Single session taking ¿too much? RAM

Hi everybody,

I am a new user of the AllenSDK. I would like to start using this dataset with my students in a course. However, I’m facing problems when loading the data.

I followed the basic tutorials and downloaded the data corresponding to a session. However, I’m unable to operate with it. When I try to call any of the functions, my laptop goes out of RAM memory.

#Download and load of the session goes well, no problem. Takes a few seconds.
session_id = 798911424 
oursession = cache.get_session_data(session_id)

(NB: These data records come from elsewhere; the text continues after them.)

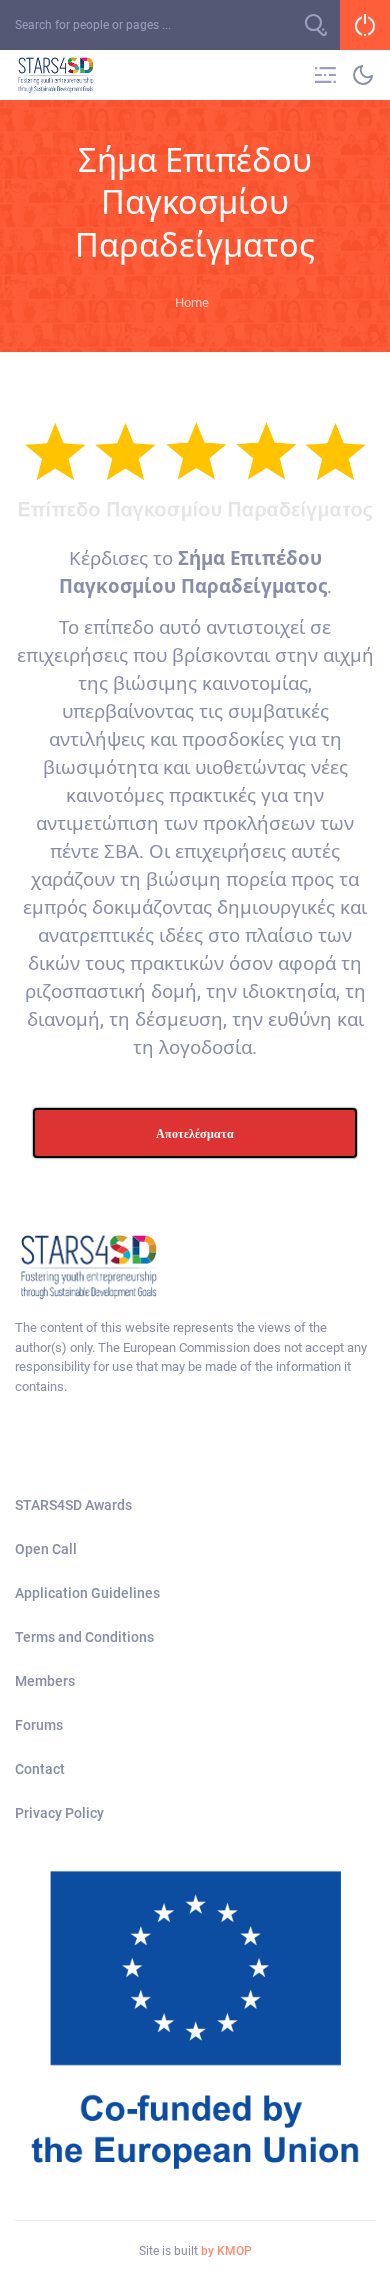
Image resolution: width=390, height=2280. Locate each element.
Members (45, 1681)
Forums (39, 1725)
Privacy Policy (59, 1813)
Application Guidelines (87, 1593)
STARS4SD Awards (73, 1505)
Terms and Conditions (84, 1637)
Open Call (46, 1549)
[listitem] (195, 1357)
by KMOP (226, 2251)
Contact (40, 1769)
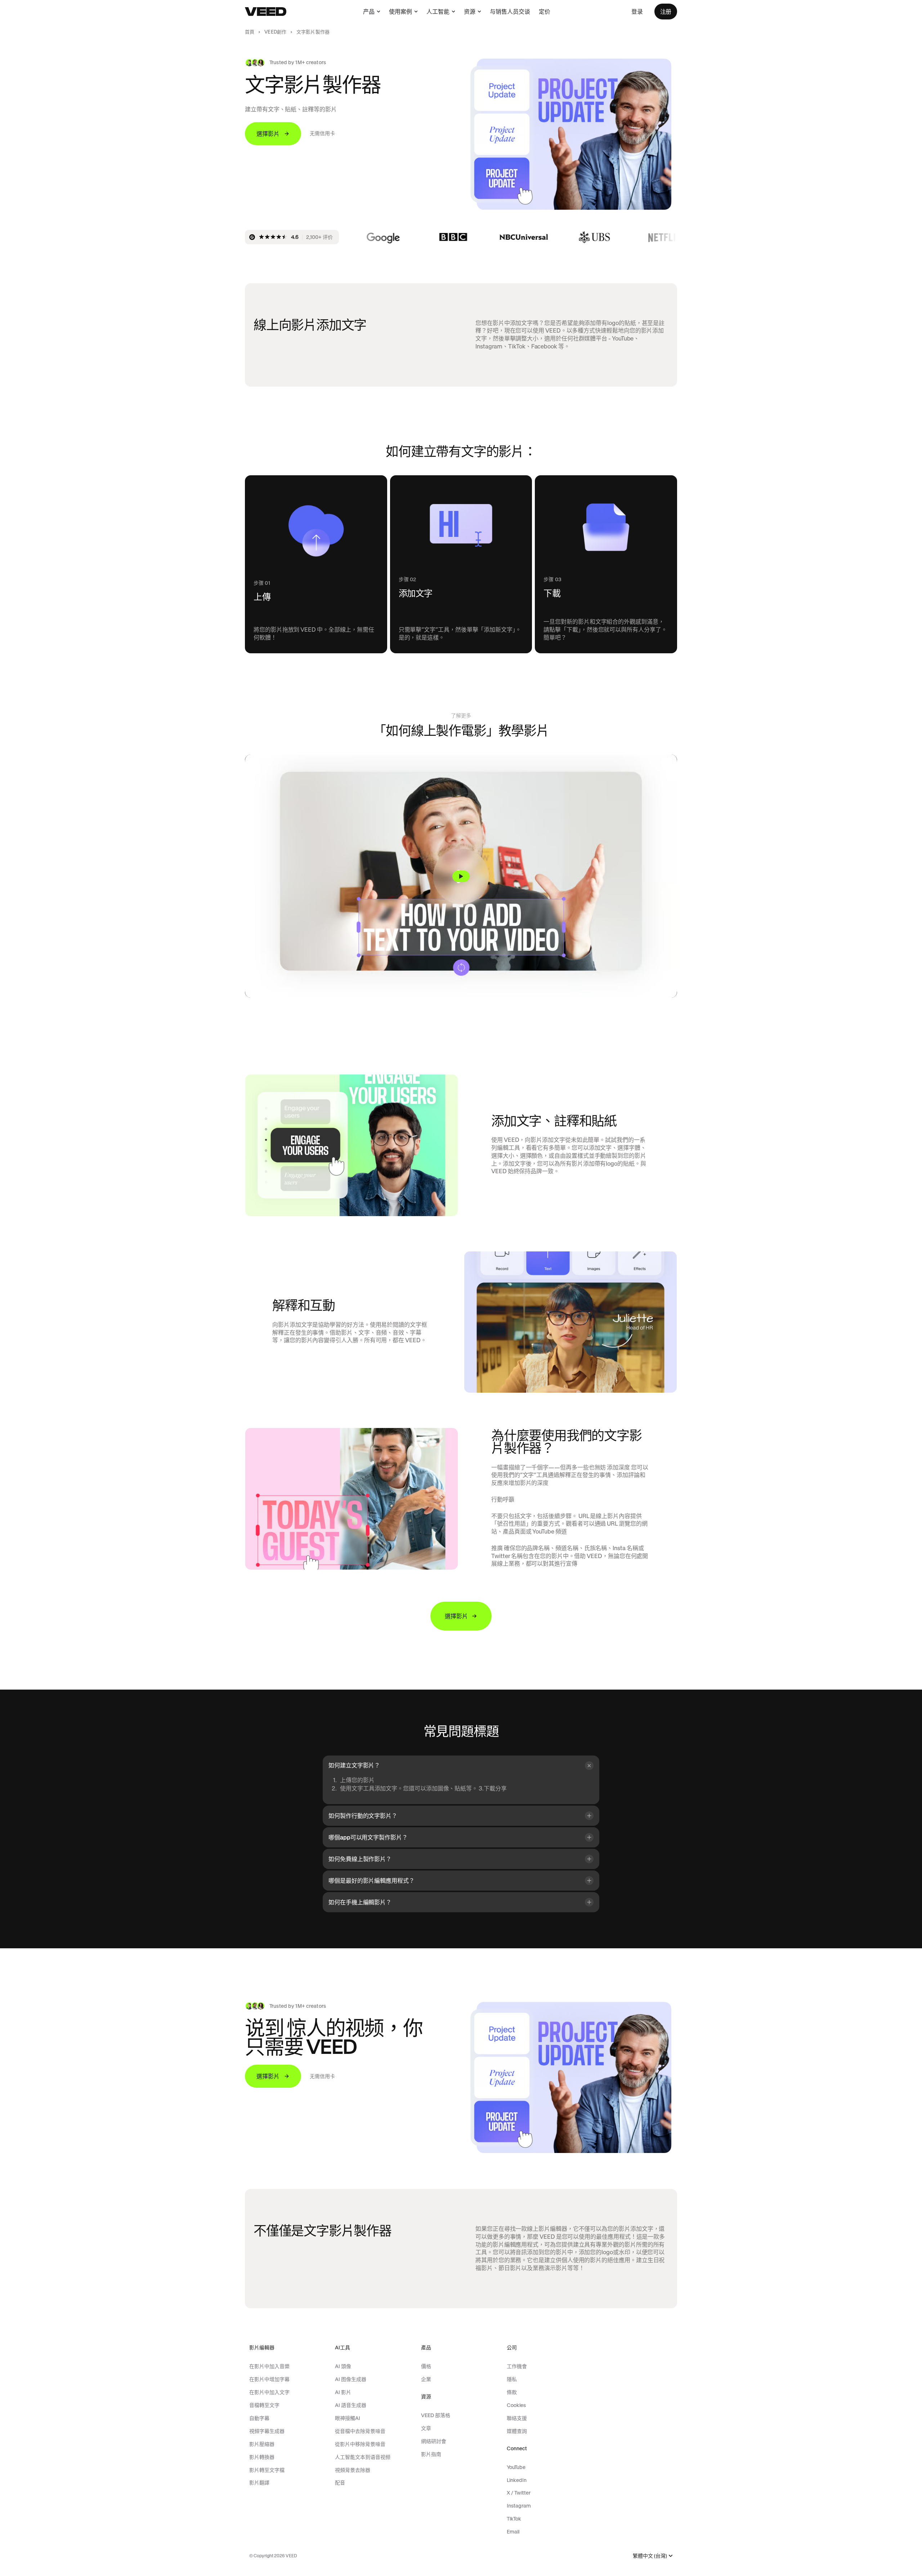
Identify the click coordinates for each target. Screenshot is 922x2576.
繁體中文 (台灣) (650, 2556)
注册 (665, 11)
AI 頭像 (343, 2366)
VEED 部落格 (435, 2415)
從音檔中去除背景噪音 (360, 2431)
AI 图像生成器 (350, 2379)
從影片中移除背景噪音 (360, 2444)
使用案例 (400, 11)
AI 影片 (343, 2392)
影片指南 (431, 2454)
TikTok (514, 2518)
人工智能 (437, 11)
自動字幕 (259, 2418)
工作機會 (517, 2366)
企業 (426, 2379)
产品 (369, 11)
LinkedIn (517, 2480)
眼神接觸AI (347, 2418)
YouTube (516, 2467)
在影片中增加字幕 (269, 2379)
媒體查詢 (517, 2431)
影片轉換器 (261, 2457)
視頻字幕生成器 (267, 2431)
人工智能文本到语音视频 (362, 2457)
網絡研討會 (433, 2441)
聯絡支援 (517, 2418)
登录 (637, 11)
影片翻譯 (259, 2482)
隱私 (512, 2379)
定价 (544, 11)
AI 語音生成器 (350, 2405)
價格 (426, 2366)
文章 (426, 2428)
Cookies (516, 2405)
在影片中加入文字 (269, 2392)
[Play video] (461, 876)
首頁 (249, 32)
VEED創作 (275, 32)
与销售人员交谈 (510, 11)
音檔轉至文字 (264, 2405)
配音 (340, 2482)
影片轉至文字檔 (267, 2470)
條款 (512, 2392)
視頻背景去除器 (352, 2470)
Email (513, 2531)
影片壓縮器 (261, 2444)
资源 (469, 11)
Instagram (519, 2505)
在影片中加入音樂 (269, 2366)
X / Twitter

#When I call this in a notebook cell, RAM usage starts to gradually increase
oursession.metadata 

Calling get_session_data(id) allocates around 1GB, which I believe is reasonable given that all data went into the variable. Totally fine.
The weird thing is that asking for the metadata just starts to allocate more and more memory gradually, and the function does not seem to finish. After 1-2 minutes approximately, the function has allocated enough memory to kill all my RAM (my laptop has 8GB). It was basically 5GB. Also, the code continues to be executed (i.e., it’s not that code finishes and there’s a memory leak somewhere else).
Is this normal behaviour? To my understanding metadata is just a dictionary with a few fields, there’s no way it weights all that. I find the same problem if I try to call, e.g., oursession.structurewise_unit_counts. When I manually interrupt the kernel, also, memory is not freed again.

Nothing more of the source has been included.